Exercise directions:
Reproduce the data below in full, changing "Summer term" to "Winter term" and leaving everything else unaltered.

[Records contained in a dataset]
┌────────
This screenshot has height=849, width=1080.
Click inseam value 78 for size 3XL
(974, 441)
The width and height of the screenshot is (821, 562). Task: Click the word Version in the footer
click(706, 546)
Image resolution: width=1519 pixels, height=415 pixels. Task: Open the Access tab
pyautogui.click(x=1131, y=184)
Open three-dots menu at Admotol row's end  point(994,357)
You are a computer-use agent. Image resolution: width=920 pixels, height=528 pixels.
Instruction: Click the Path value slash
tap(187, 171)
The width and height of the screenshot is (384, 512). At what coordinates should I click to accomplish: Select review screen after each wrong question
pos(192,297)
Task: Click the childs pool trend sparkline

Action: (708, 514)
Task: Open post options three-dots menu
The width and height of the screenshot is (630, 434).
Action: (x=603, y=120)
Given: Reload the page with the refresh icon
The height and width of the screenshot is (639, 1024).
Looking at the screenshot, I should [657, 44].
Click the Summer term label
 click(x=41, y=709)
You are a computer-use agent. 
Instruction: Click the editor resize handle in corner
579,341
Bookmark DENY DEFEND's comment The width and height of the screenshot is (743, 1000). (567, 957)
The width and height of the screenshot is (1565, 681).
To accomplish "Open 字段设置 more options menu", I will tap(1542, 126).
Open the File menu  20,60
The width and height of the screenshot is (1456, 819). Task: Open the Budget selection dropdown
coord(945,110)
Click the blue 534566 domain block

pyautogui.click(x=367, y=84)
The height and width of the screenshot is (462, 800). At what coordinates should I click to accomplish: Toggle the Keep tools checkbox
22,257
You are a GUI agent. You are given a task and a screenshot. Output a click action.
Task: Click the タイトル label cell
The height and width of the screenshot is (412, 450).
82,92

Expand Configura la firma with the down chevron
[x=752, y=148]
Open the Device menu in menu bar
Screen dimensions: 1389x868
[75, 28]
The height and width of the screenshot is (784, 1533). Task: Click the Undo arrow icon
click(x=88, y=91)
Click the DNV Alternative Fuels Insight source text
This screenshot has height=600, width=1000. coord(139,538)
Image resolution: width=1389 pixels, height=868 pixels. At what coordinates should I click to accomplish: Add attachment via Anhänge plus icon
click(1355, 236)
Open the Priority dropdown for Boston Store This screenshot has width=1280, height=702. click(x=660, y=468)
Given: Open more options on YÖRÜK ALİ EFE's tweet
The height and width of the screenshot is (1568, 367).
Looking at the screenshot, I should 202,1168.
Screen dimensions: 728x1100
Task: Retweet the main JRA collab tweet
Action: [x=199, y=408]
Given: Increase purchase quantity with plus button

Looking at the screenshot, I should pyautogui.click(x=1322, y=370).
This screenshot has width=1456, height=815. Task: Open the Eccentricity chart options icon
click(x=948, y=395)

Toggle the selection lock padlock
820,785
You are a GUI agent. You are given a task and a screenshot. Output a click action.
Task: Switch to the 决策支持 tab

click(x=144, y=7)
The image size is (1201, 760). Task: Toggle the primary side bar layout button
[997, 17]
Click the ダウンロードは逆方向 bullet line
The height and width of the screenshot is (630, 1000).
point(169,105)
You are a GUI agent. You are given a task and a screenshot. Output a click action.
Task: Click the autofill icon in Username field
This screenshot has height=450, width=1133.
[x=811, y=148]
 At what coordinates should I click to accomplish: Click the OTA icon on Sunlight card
└────────
Solution:
This screenshot has height=849, width=1080.
Click inseam value 78 for size 3XL
(974, 441)
The width and height of the screenshot is (821, 562). Task: Click the word Version in the footer
click(706, 546)
Image resolution: width=1519 pixels, height=415 pixels. Task: Open the Access tab
pyautogui.click(x=1131, y=184)
Open three-dots menu at Admotol row's end  point(994,357)
You are a computer-use agent. Image resolution: width=920 pixels, height=528 pixels.
Instruction: Click the Path value slash
tap(187, 171)
The width and height of the screenshot is (384, 512). At what coordinates should I click to accomplish: Select review screen after each wrong question
pos(192,297)
Task: Click the childs pool trend sparkline

Action: (708, 514)
Task: Open post options three-dots menu
The width and height of the screenshot is (630, 434).
Action: (x=603, y=120)
Given: Reload the page with the refresh icon
The height and width of the screenshot is (639, 1024).
Looking at the screenshot, I should [657, 44].
Click the Winter term label
 click(x=41, y=709)
You are a computer-use agent. 
Instruction: Click the editor resize handle in corner
579,341
Bookmark DENY DEFEND's comment The width and height of the screenshot is (743, 1000). (567, 957)
The width and height of the screenshot is (1565, 681).
To accomplish "Open 字段设置 more options menu", I will tap(1542, 126).
Open the File menu  20,60
The width and height of the screenshot is (1456, 819). Task: Open the Budget selection dropdown
coord(945,110)
Click the blue 534566 domain block

pyautogui.click(x=367, y=84)
The height and width of the screenshot is (462, 800). At what coordinates should I click to accomplish: Toggle the Keep tools checkbox
22,257
You are a GUI agent. You are given a task and a screenshot. Output a click action.
Task: Click the タイトル label cell
The height and width of the screenshot is (412, 450).
82,92

Expand Configura la firma with the down chevron
[x=752, y=148]
Open the Device menu in menu bar
Screen dimensions: 1389x868
[75, 28]
The height and width of the screenshot is (784, 1533). Task: Click the Undo arrow icon
click(x=88, y=91)
Click the DNV Alternative Fuels Insight source text
This screenshot has height=600, width=1000. coord(139,538)
Image resolution: width=1389 pixels, height=868 pixels. At what coordinates should I click to accomplish: Add attachment via Anhänge plus icon
click(1355, 236)
Open the Priority dropdown for Boston Store This screenshot has width=1280, height=702. click(x=660, y=468)
Given: Open more options on YÖRÜK ALİ EFE's tweet
The height and width of the screenshot is (1568, 367).
Looking at the screenshot, I should 202,1168.
Screen dimensions: 728x1100
Task: Retweet the main JRA collab tweet
Action: [x=199, y=408]
Given: Increase purchase quantity with plus button

Looking at the screenshot, I should pyautogui.click(x=1322, y=370).
This screenshot has width=1456, height=815. Task: Open the Eccentricity chart options icon
click(x=948, y=395)

Toggle the selection lock padlock
820,785
You are a GUI agent. You are given a task and a screenshot. Output a click action.
Task: Switch to the 决策支持 tab

click(x=144, y=7)
The image size is (1201, 760). Task: Toggle the primary side bar layout button
[997, 17]
Click the ダウンロードは逆方向 bullet line
The height and width of the screenshot is (630, 1000).
point(169,105)
You are a GUI agent. You are given a task and a screenshot. Output a click action.
Task: Click the autofill icon in Username field
This screenshot has height=450, width=1133.
[x=811, y=148]
 At what coordinates should I click to accomplish: Click the OTA icon on Sunlight card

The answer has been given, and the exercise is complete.